Lots of things in life get tangled.  Maybe it’s a personal problem, a clogged sink, a piece of music you can’t play correctly—doesn’t matter.  Tangles happen.  But no matter what the tangle, a little support can go a long way toward putting things right.  In music, you have the support of technique or perhaps a teacher.  Sinks get unclogged with the support of YouTube or a plumber.  Personal problems?  Sometimes you need the support of a friend.

My friend to call on is Jesus. His Word generally has the correct advice to untangle the knot. Jesus is the one support I can count on to always point to the right way. I might be able to solve the problem on my own, but chances are the situation will get worse before it gets better. Relying on Jesus may still require patience and humility, but the tangle will be smoothed out before you know it.

Here’s to untangled yarn—and lives!

Summer Break

It’s an old joke that educators teach because of June, July, and August. Like any good joke, there’s a grain of truth contained in the punch line. The months from September through May are emotionally, intellectually, and yes, physically grueling. The body wears out, and the mind yearns for pleasure reading. Even daytime TV becomes, at least for an hour, irresistible.

This year, though, summer has been busy.  After some vacation time in southern Missouri, I spent a week at church camp—not far from our vacation spot.  However, church camp with teenagers is most definitely not a vacation. It is, however, a welcome change from the normal school year. Somehow, the transition from the normal school attire to shorts and T-shirts makes grandmotherly professors a little more approachable. I made friends with younger teenagers, met faculty from other colleges, and practiced my dining room sweeping skills.  Maybe the teenagers will attend my college; maybe they won’t, but I hope they came away with the realization that they are loved and valued by Christian grandmothers.

Memories:

  • Hours in a school van, including lunch at a gas station
  • Looking up at campfire and realizing that you really can see stars—lots of them
  • Listening as teenagers open up about their faith
  • Helping my family group memorize scripture
  • Watching younger people play Bonkers (you really have to see it)
  • Morning shows with stupid songs and videos
  • Watching 60 teenagers vow to follow Jesus and embrace the cross

Have I done pleasure reading? Absolutely, but I haven’t been able to keep up with my normal book-a-day pace. Have I watched daytime TV? Not unless you count the morning news show (I do have some standards). Have I made progress on my next recording? Not much, other than selecting the music.

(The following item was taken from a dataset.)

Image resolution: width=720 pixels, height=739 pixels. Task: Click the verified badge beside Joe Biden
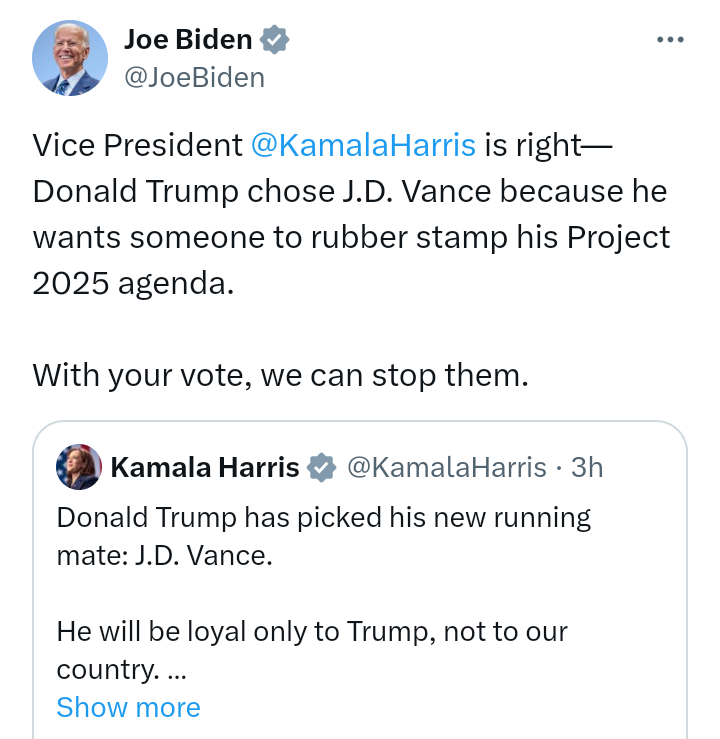tap(275, 41)
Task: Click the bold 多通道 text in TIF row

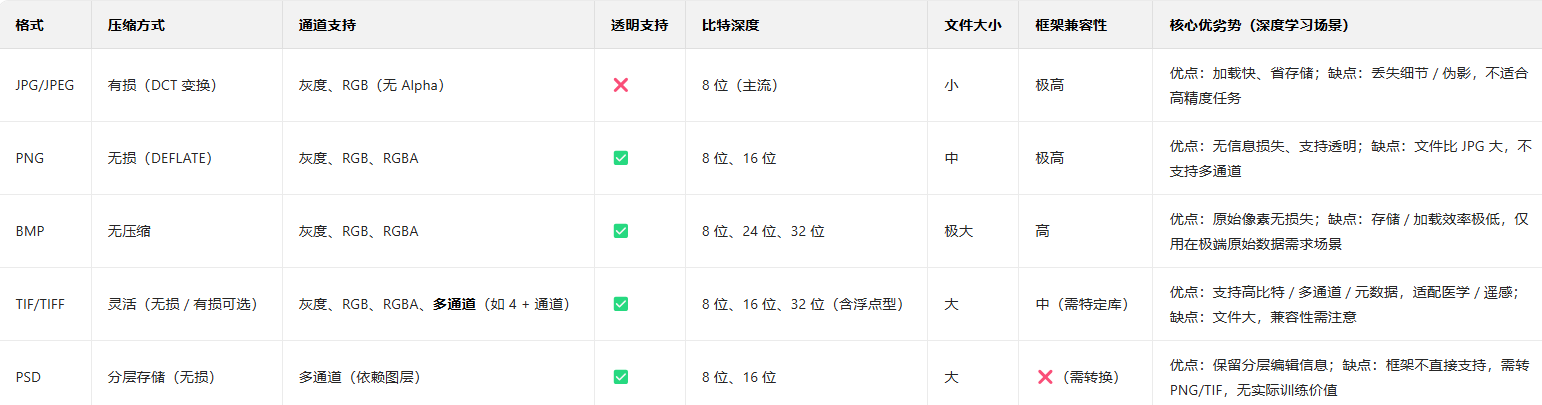Action: click(454, 304)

Was camp worth the time spent (and the chiropractor bills from bad bunks)? You betcha.  Today’s teenagers need the influence of Christian adults who are not their parents. Today’s grandparents need the influence of teenagers.

Next summer, volunteer for church camp or VBS duty. You’ll be glad you did.

Today’s Scenic Beauty

It’s been a long time between vacations. This year, I booked 5 days at Echo Bluff State Park in southern Missouri to get some peace and quiet to read, knit, and to see some of a God’s handiwork. So far, we are very pleased. The accommodations are comfy, and the scenery is outstanding. There’s not much choice in restaurants, it the one in the lodge is very good and overlooks the bluff.

We went to Alley Spring this morning, where my family spent lots of happy times. Stuff changes in 50 years, so most of the landmarks have changed. It still smells the same, though–like summer vacation.